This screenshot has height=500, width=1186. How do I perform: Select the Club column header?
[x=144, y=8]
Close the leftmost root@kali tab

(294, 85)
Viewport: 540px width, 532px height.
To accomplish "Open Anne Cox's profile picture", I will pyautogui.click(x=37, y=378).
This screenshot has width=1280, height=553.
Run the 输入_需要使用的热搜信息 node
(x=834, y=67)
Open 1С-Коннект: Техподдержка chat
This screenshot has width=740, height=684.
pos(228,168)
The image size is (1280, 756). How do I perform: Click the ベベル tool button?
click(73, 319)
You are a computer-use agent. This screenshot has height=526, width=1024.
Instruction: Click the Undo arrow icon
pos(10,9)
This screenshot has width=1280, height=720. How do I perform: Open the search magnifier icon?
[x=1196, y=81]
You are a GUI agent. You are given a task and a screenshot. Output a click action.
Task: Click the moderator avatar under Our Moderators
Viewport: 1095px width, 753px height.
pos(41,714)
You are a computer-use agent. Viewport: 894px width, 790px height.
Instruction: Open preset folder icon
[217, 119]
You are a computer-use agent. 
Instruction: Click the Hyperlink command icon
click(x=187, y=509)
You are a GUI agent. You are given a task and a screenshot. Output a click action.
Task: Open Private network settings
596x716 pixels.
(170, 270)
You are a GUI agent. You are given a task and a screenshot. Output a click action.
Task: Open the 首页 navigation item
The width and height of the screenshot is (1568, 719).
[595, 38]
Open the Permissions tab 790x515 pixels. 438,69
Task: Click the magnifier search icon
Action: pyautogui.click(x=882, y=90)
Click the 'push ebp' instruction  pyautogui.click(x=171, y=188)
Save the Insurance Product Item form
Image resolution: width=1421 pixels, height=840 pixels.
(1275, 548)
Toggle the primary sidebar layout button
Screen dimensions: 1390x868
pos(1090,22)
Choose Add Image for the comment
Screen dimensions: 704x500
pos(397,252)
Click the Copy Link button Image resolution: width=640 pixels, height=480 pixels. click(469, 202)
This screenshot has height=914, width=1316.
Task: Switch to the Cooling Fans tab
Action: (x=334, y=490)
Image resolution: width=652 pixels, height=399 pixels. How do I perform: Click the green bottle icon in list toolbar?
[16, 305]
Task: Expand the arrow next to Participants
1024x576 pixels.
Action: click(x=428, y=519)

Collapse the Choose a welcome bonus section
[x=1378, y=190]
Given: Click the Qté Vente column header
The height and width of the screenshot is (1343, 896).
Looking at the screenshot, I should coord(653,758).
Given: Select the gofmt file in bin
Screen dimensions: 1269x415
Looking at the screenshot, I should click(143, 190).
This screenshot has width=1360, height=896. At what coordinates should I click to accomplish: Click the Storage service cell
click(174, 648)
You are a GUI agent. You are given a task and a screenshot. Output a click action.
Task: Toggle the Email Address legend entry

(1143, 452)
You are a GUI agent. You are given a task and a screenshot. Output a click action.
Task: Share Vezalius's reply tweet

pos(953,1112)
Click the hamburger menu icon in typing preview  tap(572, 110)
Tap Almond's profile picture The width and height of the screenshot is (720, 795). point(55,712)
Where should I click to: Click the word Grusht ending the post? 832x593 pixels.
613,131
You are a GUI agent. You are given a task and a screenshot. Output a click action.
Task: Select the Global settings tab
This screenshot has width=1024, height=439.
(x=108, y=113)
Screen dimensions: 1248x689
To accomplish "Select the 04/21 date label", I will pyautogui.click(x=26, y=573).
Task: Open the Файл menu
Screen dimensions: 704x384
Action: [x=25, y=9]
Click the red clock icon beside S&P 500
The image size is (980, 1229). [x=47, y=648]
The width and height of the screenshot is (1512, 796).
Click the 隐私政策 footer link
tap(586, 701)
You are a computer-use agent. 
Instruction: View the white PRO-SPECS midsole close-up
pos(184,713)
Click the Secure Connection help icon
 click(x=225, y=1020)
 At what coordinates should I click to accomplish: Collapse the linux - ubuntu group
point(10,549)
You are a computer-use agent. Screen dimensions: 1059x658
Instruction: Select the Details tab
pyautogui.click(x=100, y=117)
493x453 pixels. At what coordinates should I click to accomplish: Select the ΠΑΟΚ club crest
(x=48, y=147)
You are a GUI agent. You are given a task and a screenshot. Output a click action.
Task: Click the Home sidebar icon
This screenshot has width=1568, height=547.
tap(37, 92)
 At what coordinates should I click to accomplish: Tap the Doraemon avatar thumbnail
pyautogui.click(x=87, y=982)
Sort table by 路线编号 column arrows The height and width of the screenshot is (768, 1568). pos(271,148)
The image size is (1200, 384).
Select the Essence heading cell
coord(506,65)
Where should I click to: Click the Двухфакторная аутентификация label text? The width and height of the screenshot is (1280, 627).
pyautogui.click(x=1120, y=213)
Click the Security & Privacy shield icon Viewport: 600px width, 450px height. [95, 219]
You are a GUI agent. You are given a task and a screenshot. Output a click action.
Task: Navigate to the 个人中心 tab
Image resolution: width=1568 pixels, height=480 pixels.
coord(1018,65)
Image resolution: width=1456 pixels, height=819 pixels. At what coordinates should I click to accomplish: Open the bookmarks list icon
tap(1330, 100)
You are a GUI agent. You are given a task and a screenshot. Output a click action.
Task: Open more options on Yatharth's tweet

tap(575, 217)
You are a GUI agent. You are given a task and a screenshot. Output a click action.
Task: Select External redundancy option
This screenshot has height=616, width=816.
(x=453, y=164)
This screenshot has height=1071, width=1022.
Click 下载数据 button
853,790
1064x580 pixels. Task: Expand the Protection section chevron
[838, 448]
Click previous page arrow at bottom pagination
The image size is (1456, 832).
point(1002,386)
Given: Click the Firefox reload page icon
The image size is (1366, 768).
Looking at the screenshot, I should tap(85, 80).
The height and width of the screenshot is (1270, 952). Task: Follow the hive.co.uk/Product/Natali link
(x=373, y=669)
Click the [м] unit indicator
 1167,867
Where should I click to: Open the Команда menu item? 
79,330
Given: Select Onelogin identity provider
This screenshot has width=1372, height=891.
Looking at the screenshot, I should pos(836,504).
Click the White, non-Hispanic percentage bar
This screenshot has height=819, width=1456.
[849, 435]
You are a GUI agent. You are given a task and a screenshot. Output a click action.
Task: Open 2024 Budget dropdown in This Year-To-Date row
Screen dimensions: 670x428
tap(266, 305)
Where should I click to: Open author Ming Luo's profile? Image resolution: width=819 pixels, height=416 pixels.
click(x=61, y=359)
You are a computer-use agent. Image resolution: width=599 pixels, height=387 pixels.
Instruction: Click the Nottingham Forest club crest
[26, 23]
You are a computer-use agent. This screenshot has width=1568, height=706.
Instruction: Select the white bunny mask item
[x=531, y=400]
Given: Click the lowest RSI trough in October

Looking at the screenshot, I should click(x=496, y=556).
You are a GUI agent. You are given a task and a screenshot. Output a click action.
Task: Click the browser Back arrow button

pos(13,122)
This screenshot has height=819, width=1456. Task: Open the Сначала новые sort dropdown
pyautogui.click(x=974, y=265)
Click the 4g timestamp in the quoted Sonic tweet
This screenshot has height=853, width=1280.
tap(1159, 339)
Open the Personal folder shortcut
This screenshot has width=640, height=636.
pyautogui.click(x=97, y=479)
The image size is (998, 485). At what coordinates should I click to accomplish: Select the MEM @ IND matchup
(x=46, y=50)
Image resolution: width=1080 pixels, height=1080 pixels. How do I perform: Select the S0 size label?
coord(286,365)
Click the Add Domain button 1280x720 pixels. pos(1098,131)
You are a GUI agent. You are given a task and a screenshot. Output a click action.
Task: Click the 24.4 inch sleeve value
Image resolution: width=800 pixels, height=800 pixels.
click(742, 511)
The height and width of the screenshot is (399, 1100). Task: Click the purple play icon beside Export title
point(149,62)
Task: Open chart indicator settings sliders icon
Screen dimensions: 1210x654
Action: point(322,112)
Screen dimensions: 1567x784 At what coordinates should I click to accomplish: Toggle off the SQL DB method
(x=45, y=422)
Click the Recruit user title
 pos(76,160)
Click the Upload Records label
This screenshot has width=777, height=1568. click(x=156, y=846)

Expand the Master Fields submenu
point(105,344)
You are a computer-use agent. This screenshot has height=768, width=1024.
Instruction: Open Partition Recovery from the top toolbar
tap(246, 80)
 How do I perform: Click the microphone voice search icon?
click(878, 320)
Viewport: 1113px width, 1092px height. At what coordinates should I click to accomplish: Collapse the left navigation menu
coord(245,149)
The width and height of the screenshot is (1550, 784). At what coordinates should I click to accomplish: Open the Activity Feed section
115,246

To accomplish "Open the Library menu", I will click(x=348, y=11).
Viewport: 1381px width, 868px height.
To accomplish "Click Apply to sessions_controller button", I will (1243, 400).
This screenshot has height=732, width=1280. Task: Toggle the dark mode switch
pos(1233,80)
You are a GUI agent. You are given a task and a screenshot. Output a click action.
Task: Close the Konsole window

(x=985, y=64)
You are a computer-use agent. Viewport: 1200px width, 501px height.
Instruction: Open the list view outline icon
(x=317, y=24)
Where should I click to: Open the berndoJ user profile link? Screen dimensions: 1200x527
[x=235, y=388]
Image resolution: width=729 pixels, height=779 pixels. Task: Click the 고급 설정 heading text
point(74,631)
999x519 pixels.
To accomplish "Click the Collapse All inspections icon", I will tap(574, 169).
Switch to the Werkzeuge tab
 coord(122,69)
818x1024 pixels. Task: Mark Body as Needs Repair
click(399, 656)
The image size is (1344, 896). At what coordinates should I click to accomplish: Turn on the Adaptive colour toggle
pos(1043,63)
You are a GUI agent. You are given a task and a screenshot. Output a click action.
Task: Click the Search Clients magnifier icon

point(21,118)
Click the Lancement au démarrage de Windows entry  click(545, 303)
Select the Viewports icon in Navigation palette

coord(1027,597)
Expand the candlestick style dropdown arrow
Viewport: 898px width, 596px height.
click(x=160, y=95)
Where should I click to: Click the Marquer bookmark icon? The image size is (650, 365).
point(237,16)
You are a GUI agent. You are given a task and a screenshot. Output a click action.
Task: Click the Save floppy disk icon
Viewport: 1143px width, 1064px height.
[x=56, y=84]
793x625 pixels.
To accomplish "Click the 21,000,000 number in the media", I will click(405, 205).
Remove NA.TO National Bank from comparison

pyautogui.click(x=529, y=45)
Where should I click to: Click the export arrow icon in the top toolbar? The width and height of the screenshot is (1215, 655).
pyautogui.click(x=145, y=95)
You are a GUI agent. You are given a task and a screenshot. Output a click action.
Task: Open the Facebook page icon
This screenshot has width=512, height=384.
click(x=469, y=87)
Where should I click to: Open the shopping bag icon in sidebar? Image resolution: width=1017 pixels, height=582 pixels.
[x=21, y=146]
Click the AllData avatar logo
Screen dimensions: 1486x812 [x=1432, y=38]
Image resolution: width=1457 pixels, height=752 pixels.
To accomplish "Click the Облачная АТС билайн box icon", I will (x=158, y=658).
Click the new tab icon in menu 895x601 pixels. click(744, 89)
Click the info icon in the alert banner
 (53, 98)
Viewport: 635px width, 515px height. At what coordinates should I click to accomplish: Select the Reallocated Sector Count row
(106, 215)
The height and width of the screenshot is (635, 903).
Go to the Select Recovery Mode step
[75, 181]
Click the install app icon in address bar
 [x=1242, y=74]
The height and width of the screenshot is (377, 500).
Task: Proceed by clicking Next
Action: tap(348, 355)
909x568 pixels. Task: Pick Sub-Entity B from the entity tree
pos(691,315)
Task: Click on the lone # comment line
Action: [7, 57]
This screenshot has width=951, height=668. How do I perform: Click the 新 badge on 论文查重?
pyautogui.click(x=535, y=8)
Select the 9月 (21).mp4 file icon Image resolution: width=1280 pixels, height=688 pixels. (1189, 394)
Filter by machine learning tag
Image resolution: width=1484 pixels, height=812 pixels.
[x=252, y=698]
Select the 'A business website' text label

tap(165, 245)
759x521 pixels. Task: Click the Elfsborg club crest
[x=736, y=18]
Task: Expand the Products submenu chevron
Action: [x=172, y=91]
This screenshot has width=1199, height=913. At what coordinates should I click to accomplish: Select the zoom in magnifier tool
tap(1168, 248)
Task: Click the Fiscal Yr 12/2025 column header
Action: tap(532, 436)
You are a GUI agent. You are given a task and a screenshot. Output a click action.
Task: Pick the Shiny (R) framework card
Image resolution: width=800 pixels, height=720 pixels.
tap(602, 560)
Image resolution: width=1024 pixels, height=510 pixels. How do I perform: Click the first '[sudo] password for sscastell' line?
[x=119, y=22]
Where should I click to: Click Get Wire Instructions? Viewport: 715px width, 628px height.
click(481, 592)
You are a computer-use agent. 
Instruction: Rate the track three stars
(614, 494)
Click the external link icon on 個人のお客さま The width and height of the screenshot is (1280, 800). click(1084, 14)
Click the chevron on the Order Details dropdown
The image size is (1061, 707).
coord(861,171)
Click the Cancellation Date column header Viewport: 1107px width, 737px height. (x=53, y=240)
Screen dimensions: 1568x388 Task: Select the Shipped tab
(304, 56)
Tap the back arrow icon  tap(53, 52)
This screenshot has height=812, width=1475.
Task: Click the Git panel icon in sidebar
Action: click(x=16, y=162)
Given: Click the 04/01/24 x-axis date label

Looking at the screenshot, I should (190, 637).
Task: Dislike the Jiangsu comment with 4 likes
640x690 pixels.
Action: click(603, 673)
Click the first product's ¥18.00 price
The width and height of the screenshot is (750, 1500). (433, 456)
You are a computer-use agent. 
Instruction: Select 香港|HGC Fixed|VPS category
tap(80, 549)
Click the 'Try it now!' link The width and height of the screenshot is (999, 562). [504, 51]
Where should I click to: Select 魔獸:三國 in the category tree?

▶ [Objective]:
Please repeat the items above from the line containing "Click the 'Try" through the last item, swapping "category tree" for "category list" and leaving everything else unchanged.

▶ [Result for this exercise]:
Click the 'Try it now!' link The width and height of the screenshot is (999, 562). [504, 51]
Where should I click to: Select 魔獸:三國 in the category list?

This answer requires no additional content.